BARAT DAN LIBERALISME



BARAT DAN LIBERALIS
            Mengenai teologi atau syari'ah Islam, amat sangat mustahil untuk disamaratakan dengan ketentuan hukum ajaran Barat atau dengan agamanya. Artinya, Islam tidak harus didikte oleh orang asing-non-Muslim dalam masalah keagamaan, baik berbentuk wacana, teori agama dan lain sebagainya. Wacana Islam Liberal misalnya, hasil pemikiran plus kategorisasi keagamaan ala dua orang asing; Leonard Binder  dan Charles Kurzman. Sangat menunjukkan sebuah kebodohan, kalau kita lebih meyakinkan pemikiran orang asing atau orientalis dari pada tokoh Muslim sendiri dalam kajian Islam. Begitu juga sebuah perbuatan yang naive apabila umat Islam bersangka baik terhadap orang yang "tidak akan pernah ridha" dengan kita seorang Muslim, dan senantiasa memusuhi kita. Sebuah kekeliruan, jika kita menelan mentah-mentah apa yang mereka katakan dan mereka tulis.
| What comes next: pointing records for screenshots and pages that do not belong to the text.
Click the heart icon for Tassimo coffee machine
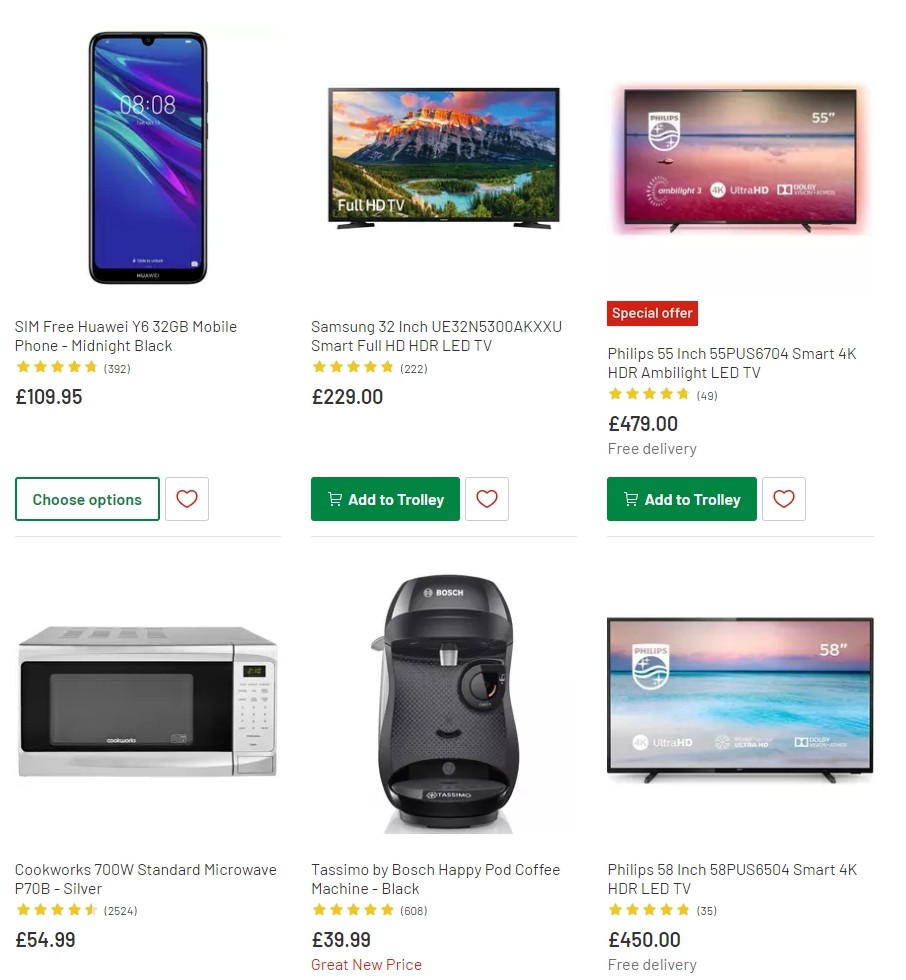 pyautogui.click(x=487, y=975)
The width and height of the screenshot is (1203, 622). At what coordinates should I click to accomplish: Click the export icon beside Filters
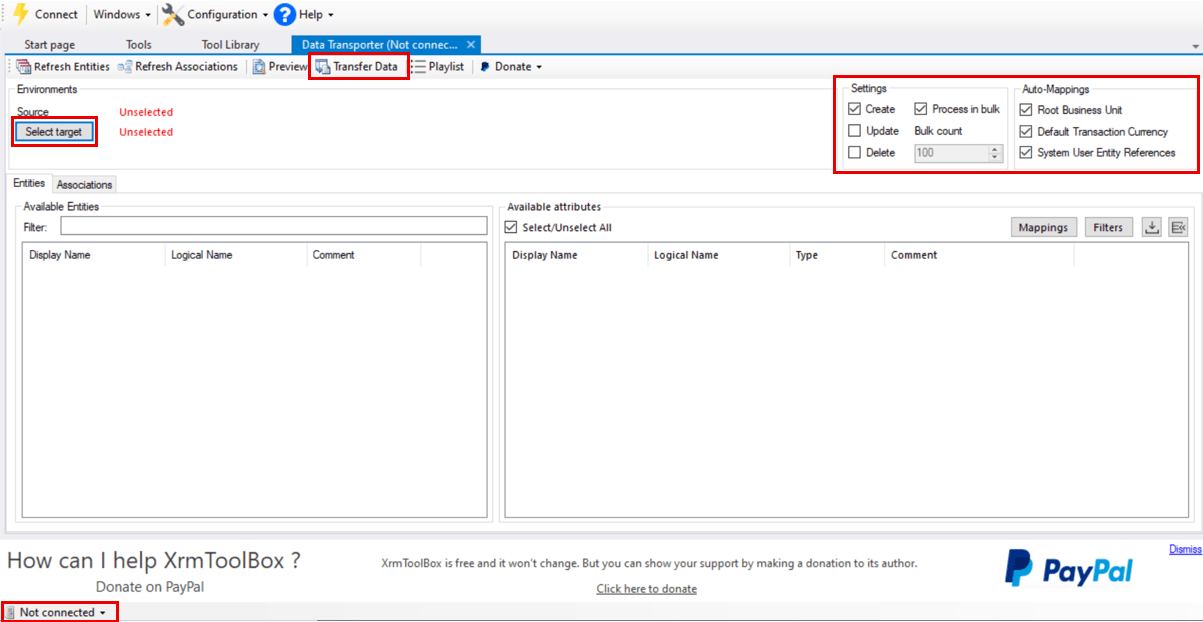point(1152,227)
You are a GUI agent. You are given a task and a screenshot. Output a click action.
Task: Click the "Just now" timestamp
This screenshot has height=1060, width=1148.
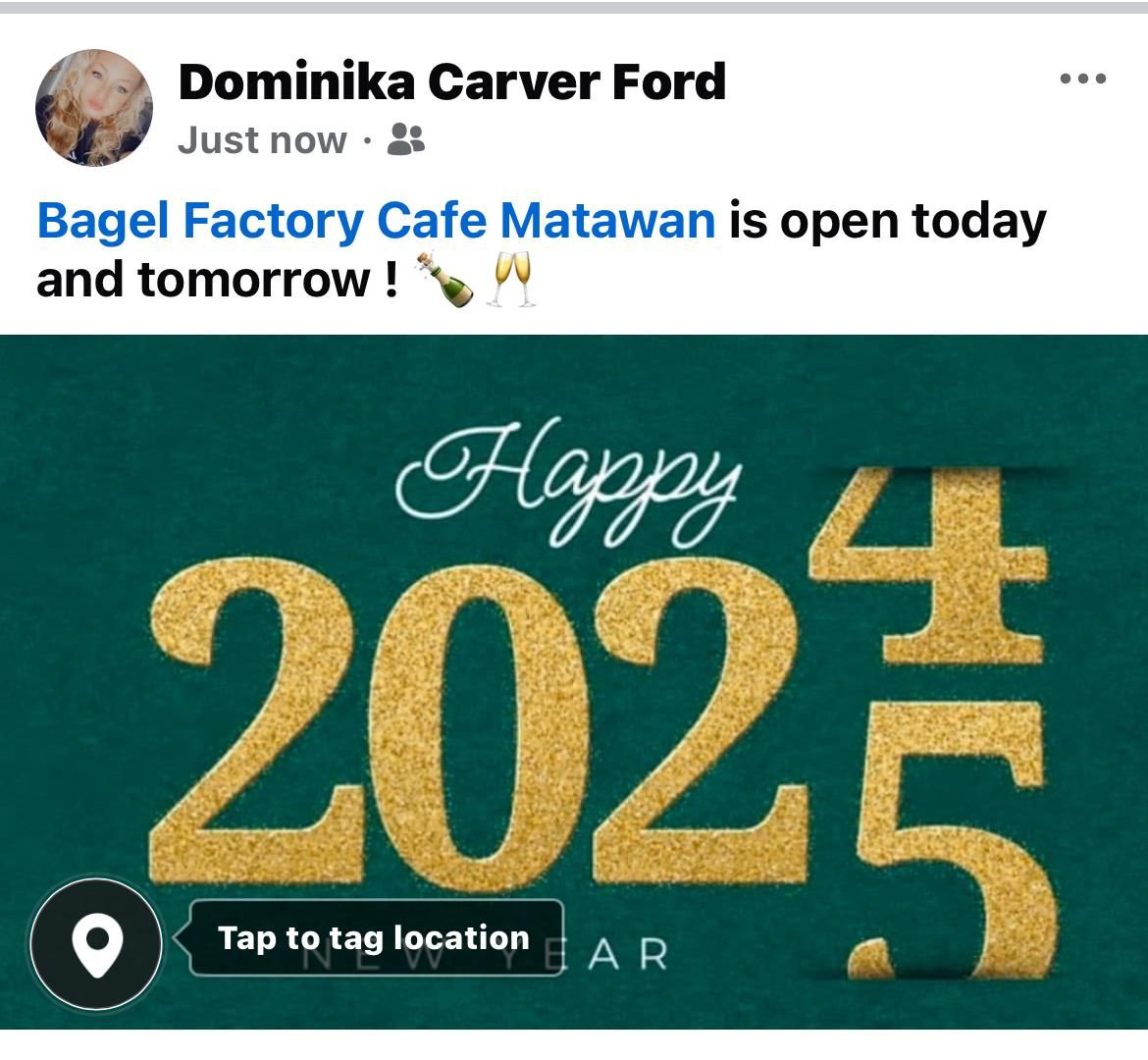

Dus, lebih celaka lagi apabila kita mengamini dan mengikuti seraya meniru-niru (parroting) melakukan apa yang mereka kerjakan, seperti menghina Rasulullah saw., memburuk-burukkan para sahabat dan Tabi'in, meremehkan para ulama salaf, meragukan otoritas dan otentisitas tradisi keilmuan Islam, lalu membuat critical edition of al-Qur'an, menolak hadits (inkar as-sunnah), membuat tafsir dan hukum sendiri mengikuti hawa nafsu yang sesat dan menyesatkan (Syamsuddin : 2008, 21).
            Sedikit akan dijelaskan argumentasi dua aktor pemikiran 'kacau' (Liberalisme) terhadap Islam di Indonesia, Leonard Binder dan Charles Kurzman, yang juga dijadikan sebagai pijakan studi Islam oleh sebagian ilmuan Muslim Indonesia khususnya yang 'kebelinger'. Kurzman, dalam pengantarnya menyatakan bahwa secara historis, sebenarnya di kalangan pemikir-pemikir Islam banyak yang mendukung demokrasi, menentang teokrasi, jaminan pada hak-hak kaum perempuan, hak-hak non-Muslim di negara Islam, pembelaan terhadap kebebasan berpikir, dan kepercayaan terhadap potensi manusia. Dus, tema-tema ini merupakan tema-tema yang bisa membahayakan buat diri mereka yang menyuarakan, sekaligus bagi negara yang memformalkan negara Islam.  Sementara itu, Leonard Binder, mengemukakan :

”Bagi kaum muslim liberal, bahasa al-Qur'an sebenarnya merupakan hal yang sederajat dengan hakikat wahyu, namun isi dan pewahyuannya tidak bersifat verbal. Karena al-Qur'an tidak secara langsung mengungkapkan makna pewahyuan, maka diperlukan upaya pemahaman yang berbasis kata-kata, namun bukan hanya terbatas pada kata-kata, tetapi harus mencari apa yang hendak disampaikan oleh bahasa wahyu tersebut dari sanalah kemudian Islam akan menemukan akarnya yang paling liberal, ketimbang ketika Islam hanya dipahami lewat ritual simbolik semata”.

            Gaya khas orientalis untuk merancukan dan meretakkan keserasian pemahaman umat Islam, contohnya menonjolkan image 'citra' bahwa dalam Islam senantiasa penuh dengan perbedaan dan konflik. "Para ulama Islam selalu berbeda dan bertikai dalam masalah aqidah, sumber hukum Islam, maupun dalam aspek politik, yang kesemuanya merupakan hal-hal pokok ajaran Islam," tegas para orientalis.  Semua itu kenyataannya adalah nonsense talking 'omong kosong’. Dan sebuah pembodohan sistematis, demi mengesankan bahwa Islam benar-benar banyak, Islam tidak satu, dan karena itu tidak harus meyakini paham Islam tertentu. Ujung-ujungnya, umat Muslim khusunya digiring untuk menerima pluralisme agama, semua agama itu benar.
            Selain itu, para oreintalis Barat selalu mengangkat 'jargon-jargon' HAM dan demokrasi, yang seakan-akan ajaran Islam totaliter, tanpa demokratisasi dan tidak memikirkan hak asasi manusia. Kalau simpatisan, dan khususnya kaum Muslimin kurang cerdas dalam menghadapi dan memahami propaganda atau jargon Barat diatas, maka akan muncul konsep 'liberalisme' dibawah payung HAM dan Demokrasi. Dari paham liberal itu lah, pemikiran diabolis lainnya akan bertebaran. Seperti; Sekularisme, relativisme, pluralisme, sophisme, agnostisisme, yang akhir pemahaman-pemahaman tersebut menuju nihilisme atau pemahaman bebas agama dan tuhan dengan semboyan "God is no more". Begitulah virus Barat dengan orientalismenya terhadap paradigma para Liberalis, baik dari kalangan Muslim atau non-Muslim yang terpengaruh.